Material provided:
[Start of Attachment]
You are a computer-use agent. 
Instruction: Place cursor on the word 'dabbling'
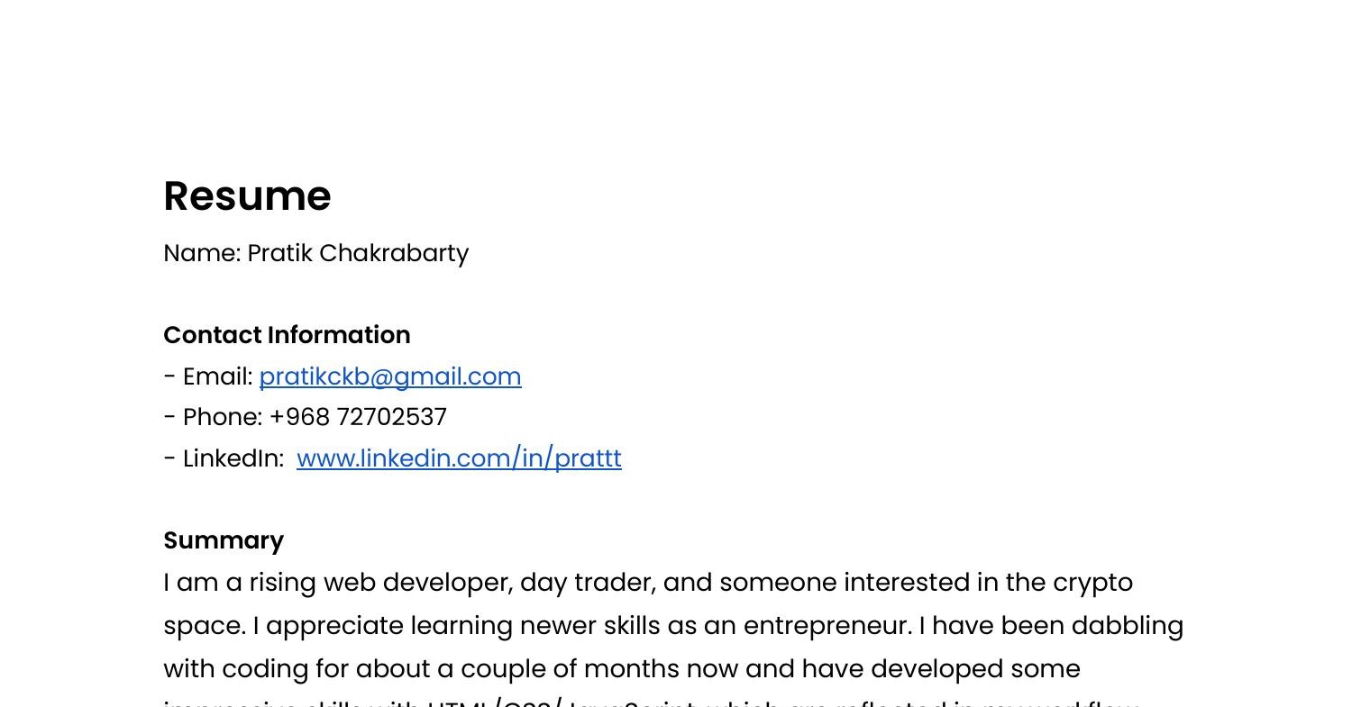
[End of Attachment]
[Start of Attachment]
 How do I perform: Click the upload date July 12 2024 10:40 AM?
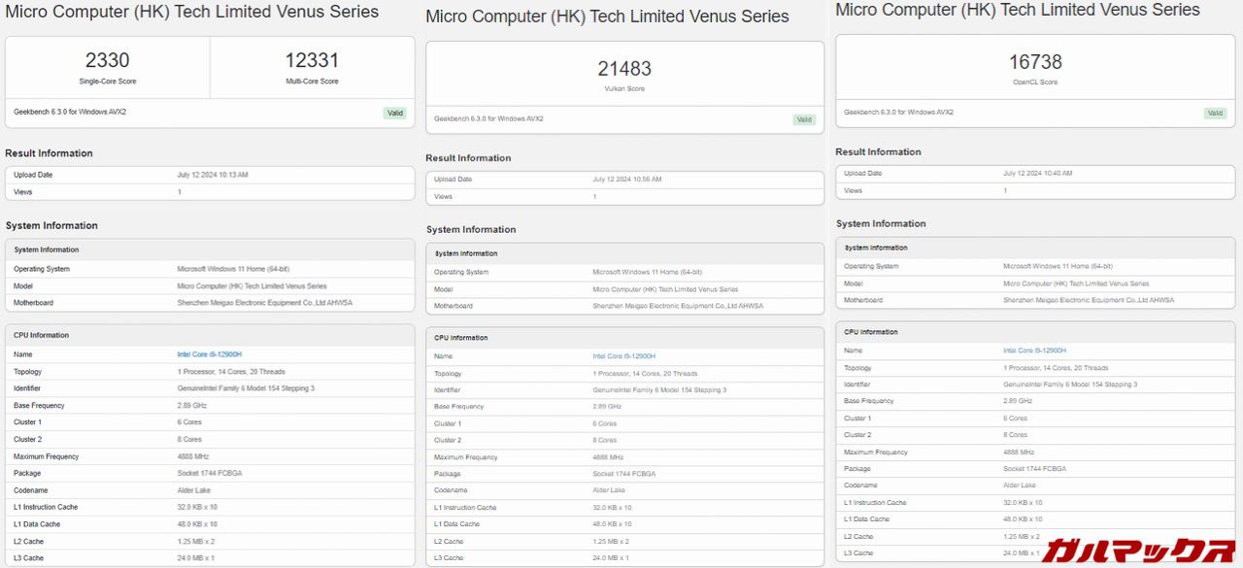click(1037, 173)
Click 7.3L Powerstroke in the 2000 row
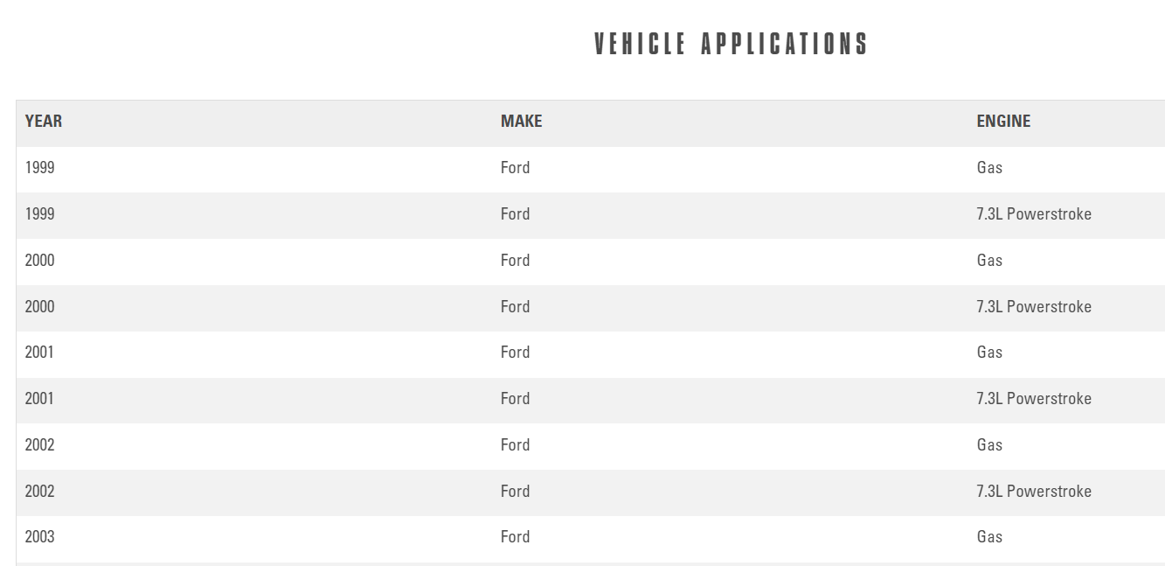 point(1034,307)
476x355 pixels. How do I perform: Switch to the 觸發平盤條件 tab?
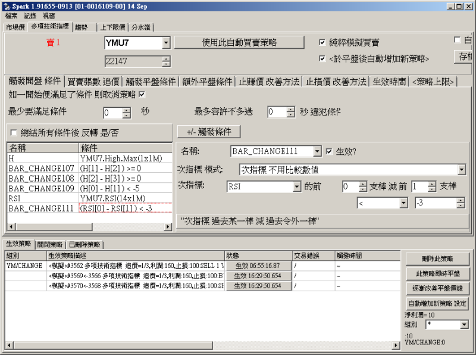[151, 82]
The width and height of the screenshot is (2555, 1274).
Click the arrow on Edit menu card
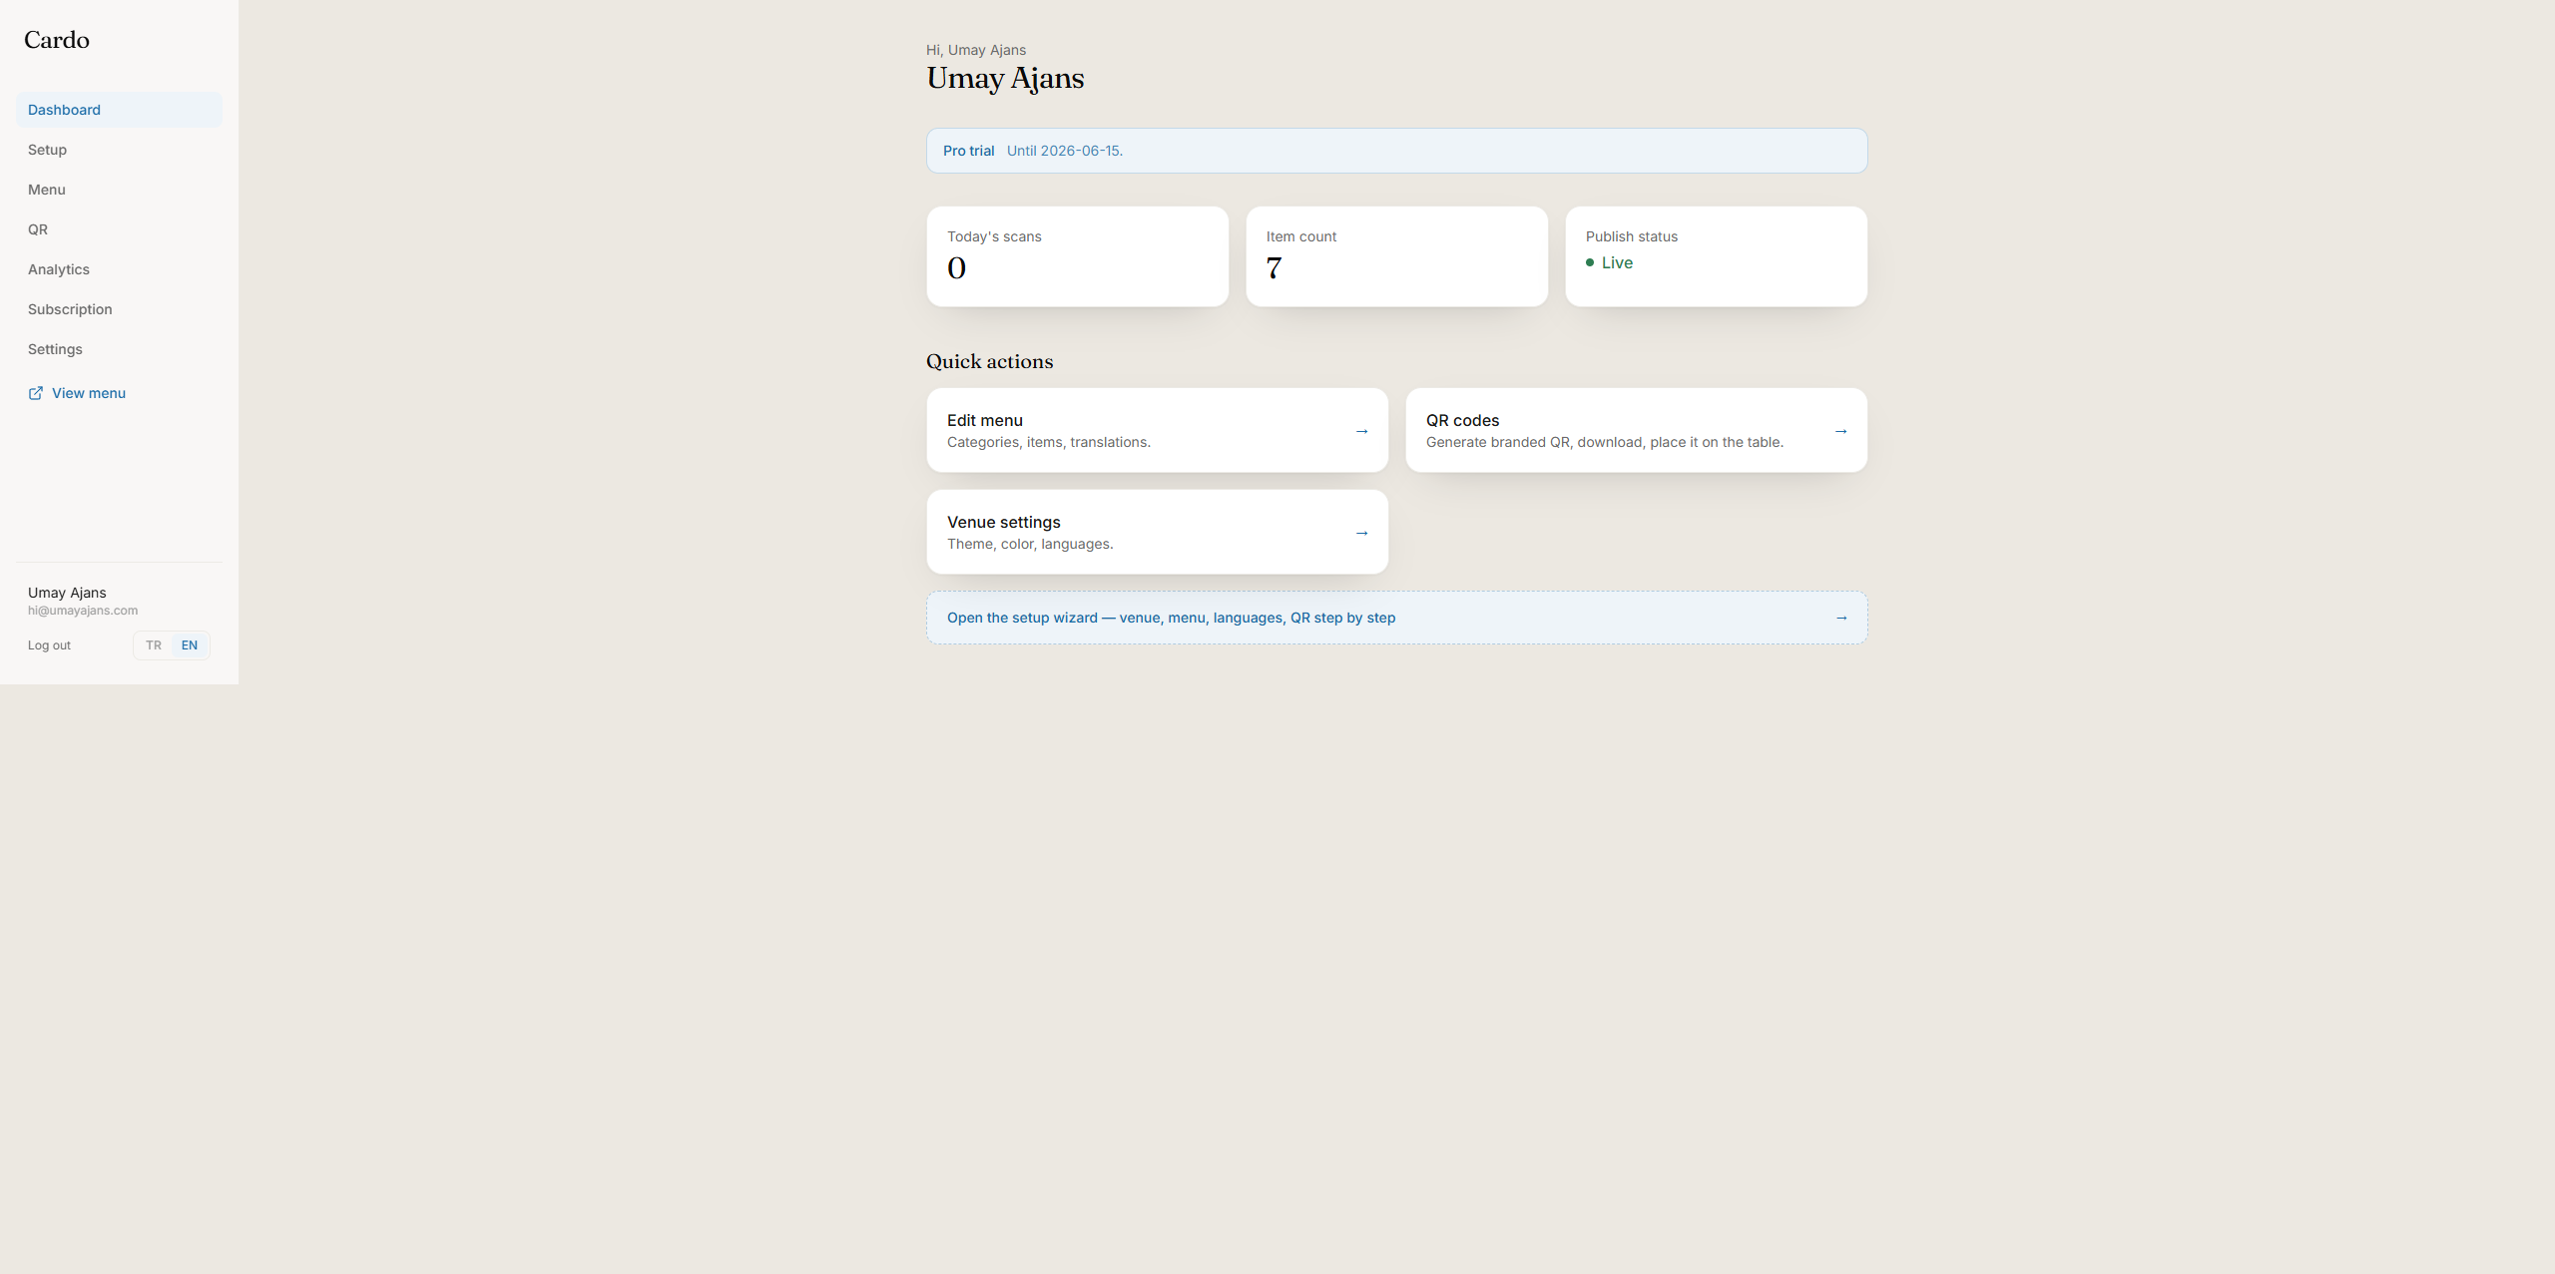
[End of Attachment]
[Start of Attachment]
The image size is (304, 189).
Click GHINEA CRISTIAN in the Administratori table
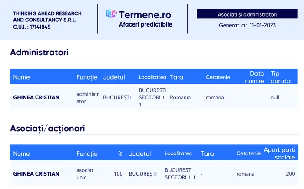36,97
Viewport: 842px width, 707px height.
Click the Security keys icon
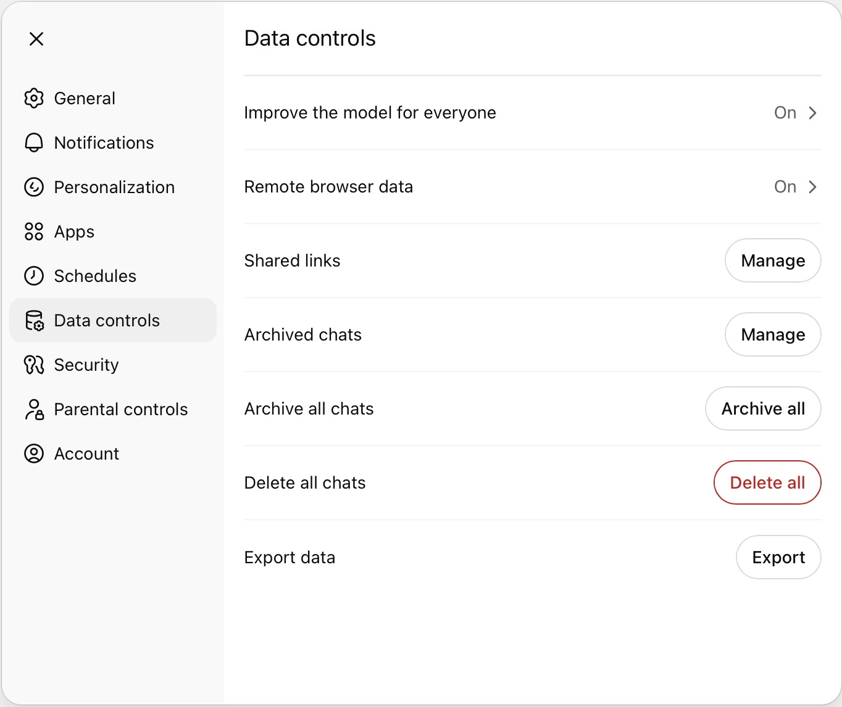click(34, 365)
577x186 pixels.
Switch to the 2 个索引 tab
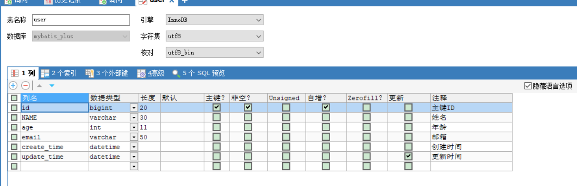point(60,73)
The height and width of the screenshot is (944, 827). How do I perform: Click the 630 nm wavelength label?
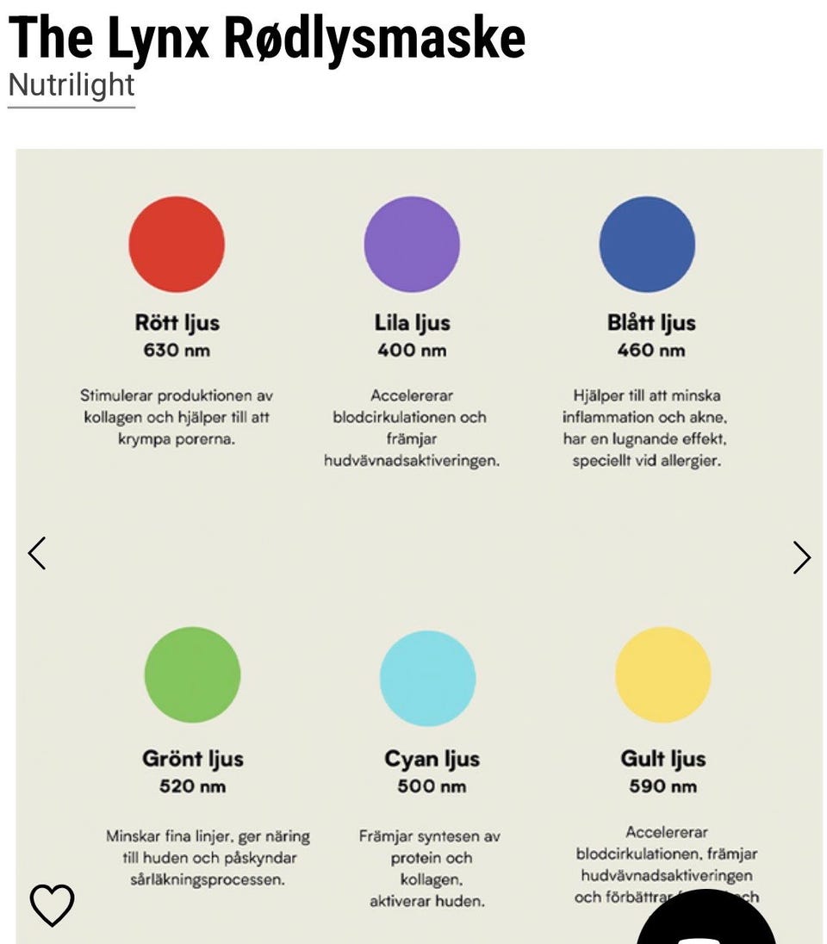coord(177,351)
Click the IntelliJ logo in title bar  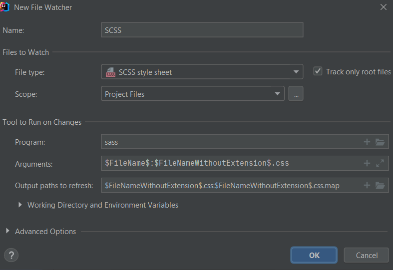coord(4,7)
[End of Attachment]
Exercise brief:
Go through the material above and output exactly the lines from the one containing "You are a computer-use agent." through the one containing "Instruction: Place cursor".

Solved exercise:
You are a computer-use agent. 
Instruction: Place cursor on the word 'dabbling'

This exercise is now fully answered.